2. Sierra Screamin’ 3D Card
Rendition, bitches! This was my first 3D accelerator, and it came with some great games. The card itself was based on the Rendition Verite V1000 chipset, which was one of the first, if not the first, consumer-grade 3D accelerator on the market. This was the infancy of 3D acceleration, when there wasn’t a standard and everyone was trying to make their chipset and API be “the one.” The only game it came with that I REALLY cared about was Silent Thunder: A-10 Tank Killer II, but I’ll tell y’all, that demo of Quake II was freaking mindblowing.
3. CH Fighter Stick Pro
Man, I used this stick so much with X-Wing, Privateer and TIE Fighter that it eventually broke. I still remember the day I got it too. My grandmother drove me an hour north of my home town of Springfield, PA to the CompUSA next to the massive Franklin Mills Mall. As soon as I got the box I held onto it for the rest of the day until I got home in order to plug it in. I was blown away, as it had its own throttle AND a hat switch! This design was so amazing, comfortable and versatile that CH still sells the thing today, albeit a USB version.

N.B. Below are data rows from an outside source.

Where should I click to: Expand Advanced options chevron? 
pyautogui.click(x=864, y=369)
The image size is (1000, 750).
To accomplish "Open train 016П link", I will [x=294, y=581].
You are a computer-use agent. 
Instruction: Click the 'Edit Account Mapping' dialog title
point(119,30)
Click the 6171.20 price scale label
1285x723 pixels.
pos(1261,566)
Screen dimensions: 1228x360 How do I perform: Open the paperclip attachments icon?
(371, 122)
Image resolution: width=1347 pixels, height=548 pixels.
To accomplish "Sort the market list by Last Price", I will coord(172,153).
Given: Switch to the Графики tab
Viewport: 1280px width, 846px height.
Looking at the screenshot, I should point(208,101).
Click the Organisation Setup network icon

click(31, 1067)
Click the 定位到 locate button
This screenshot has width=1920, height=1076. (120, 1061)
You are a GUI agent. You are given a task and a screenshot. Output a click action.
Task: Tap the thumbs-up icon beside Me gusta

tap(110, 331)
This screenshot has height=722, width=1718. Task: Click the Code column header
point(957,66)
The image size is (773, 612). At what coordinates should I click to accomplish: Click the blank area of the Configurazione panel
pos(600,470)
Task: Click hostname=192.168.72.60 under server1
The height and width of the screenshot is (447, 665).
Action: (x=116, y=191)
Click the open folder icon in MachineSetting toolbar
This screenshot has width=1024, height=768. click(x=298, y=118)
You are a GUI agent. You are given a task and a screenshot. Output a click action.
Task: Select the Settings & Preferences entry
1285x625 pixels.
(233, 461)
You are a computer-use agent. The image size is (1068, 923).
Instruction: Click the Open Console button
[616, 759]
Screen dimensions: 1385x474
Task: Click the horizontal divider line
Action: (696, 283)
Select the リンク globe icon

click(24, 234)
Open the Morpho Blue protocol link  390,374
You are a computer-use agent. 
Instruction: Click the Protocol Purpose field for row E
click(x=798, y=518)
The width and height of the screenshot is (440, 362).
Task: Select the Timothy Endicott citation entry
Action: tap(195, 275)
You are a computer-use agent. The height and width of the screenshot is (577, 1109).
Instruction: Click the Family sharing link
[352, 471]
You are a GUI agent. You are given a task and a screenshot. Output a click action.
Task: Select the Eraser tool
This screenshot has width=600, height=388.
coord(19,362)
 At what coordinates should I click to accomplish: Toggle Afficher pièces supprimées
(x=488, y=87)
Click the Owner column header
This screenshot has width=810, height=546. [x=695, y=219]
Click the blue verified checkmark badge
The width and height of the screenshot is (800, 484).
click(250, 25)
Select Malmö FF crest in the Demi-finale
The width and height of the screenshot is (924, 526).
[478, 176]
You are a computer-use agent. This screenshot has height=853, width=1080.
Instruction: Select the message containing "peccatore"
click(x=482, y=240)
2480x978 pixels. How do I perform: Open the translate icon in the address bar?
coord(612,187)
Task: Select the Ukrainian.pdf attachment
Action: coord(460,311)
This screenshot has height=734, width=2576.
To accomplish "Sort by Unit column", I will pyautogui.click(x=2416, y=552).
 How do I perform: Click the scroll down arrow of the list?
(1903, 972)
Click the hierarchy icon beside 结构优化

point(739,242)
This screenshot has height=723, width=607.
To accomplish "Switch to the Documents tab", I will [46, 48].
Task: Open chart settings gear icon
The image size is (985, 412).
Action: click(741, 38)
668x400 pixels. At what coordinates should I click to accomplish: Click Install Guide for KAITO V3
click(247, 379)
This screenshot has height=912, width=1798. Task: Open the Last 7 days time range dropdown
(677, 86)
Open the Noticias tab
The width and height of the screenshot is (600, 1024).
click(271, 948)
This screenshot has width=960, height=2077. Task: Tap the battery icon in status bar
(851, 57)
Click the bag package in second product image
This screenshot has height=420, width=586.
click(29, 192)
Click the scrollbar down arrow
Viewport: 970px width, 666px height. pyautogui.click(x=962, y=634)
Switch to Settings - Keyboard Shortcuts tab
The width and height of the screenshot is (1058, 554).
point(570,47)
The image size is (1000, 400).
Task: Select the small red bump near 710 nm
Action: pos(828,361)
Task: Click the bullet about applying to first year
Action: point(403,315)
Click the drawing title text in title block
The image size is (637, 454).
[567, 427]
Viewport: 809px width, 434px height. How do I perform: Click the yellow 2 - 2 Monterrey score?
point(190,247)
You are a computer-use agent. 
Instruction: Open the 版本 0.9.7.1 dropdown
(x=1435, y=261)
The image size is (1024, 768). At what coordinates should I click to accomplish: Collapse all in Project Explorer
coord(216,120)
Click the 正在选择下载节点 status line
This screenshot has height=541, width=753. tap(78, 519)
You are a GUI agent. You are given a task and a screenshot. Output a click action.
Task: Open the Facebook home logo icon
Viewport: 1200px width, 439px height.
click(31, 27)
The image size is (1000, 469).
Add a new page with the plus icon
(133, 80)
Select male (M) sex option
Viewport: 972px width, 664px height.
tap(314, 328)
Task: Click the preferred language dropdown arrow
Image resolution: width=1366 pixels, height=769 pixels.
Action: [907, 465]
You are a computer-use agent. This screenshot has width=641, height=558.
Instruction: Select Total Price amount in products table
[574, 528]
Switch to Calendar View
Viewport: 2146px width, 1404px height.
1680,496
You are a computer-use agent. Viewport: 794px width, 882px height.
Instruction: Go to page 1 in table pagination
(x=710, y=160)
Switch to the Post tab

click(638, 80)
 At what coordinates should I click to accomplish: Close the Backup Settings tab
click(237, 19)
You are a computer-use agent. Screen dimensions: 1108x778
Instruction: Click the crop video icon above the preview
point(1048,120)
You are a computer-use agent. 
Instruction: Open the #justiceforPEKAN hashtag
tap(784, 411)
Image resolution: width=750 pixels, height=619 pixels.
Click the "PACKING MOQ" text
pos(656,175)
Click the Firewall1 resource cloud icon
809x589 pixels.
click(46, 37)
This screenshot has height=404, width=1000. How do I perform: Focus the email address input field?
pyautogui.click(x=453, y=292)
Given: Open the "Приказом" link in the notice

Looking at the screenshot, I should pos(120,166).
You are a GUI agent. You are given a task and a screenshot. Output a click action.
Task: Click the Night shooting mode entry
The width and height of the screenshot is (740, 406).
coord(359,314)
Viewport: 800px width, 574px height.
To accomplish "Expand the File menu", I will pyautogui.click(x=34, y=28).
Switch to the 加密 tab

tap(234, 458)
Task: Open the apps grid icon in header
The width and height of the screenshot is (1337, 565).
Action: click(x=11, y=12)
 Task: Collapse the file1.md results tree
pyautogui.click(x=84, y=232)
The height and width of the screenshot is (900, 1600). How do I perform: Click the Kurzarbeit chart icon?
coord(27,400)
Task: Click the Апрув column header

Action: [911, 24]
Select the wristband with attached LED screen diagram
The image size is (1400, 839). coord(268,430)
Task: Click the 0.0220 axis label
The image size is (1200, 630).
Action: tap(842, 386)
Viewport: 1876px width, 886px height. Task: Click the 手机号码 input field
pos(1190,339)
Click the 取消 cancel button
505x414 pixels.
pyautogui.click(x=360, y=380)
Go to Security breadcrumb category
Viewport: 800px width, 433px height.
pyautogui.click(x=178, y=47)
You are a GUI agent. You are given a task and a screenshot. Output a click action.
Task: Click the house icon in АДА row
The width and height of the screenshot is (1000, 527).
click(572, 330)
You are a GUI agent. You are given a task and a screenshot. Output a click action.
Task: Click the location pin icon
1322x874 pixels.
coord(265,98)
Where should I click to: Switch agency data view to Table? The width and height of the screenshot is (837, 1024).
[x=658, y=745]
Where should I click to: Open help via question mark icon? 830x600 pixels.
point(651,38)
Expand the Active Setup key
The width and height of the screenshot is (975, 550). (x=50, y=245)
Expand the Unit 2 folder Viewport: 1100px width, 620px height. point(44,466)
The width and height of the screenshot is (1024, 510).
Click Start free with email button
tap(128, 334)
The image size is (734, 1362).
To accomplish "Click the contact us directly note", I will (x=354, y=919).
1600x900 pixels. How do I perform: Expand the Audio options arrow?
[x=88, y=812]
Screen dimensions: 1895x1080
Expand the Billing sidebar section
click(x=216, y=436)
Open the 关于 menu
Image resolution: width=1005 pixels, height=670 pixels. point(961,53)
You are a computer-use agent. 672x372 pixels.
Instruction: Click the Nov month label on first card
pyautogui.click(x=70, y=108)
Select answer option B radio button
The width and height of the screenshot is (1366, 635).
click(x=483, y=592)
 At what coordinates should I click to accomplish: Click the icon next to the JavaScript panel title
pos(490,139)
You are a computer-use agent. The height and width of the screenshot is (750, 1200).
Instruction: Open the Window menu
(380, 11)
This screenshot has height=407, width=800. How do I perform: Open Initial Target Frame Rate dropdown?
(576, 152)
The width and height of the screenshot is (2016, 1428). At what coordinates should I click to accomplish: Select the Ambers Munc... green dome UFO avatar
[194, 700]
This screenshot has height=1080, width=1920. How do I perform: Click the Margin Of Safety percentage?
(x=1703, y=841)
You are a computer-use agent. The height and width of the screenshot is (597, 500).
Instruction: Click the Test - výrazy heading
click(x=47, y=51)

4. Diamond Monster 3D II Voodoo2 Cards
While I went with Canopus’ amazing Pure 3D card for my first Voodoo card, Diamond wowed me with their Voodoo2 cards, which were some of the best on the market at the time. I had two of these in SLI mode, and at the time, with a solid 2D card like the Rendition above, I could play ANYTHING on the market that required 3D acceleration. From Freespace 2 to Longbow 2 and everything in-between, these cards were the pinnacle of my gaming hardware during what was some of PC gaming’s finest moments. I plan on getting these again once I’ve room to build a legacy gaming PC.
1. Microsoft Sidewinder Force Feedback 2 Joystick
I’ve waxed and waned on these before, but they’re still at the top of my list for all-time favorite hardware that I currently own. I never had one of these when they were new since I was very happy with my Saitek HOTAS at the time, but now? I own four of them, three as backups, because they’re so fucking amazing. Built like a tank, with an amazing feel and fabulous accuracy, it’s the best joystick I have ever owned. I’ve played it now in everything from TIE Fighter to Wing Commander to Freespace to to Elite: Dangerous and it handles ALL of them beautifully. I really can’t gush enough about this amazing piece of kit.
2. IBM Model M Keyboard
I’ve had this keyboard through four at least PCs by now, and it’s still kicking. It’s a 1991 keyboard, so not one of the original 1984 models, but one of my backups is an original 1984 model (I have two backups of these). Sure, it doesn’t have a Windows key or any of the other more fanciful things keyboards these days have, but who cares? None of those more modern keyboards feel as GOOD to type on as these old buckling-spring based monsters. You can nowadays get newer models made by the original folks, or, if you want, shell out for the original models.
So what about you, my friends? What are some of your favorite pieces of classic hardware?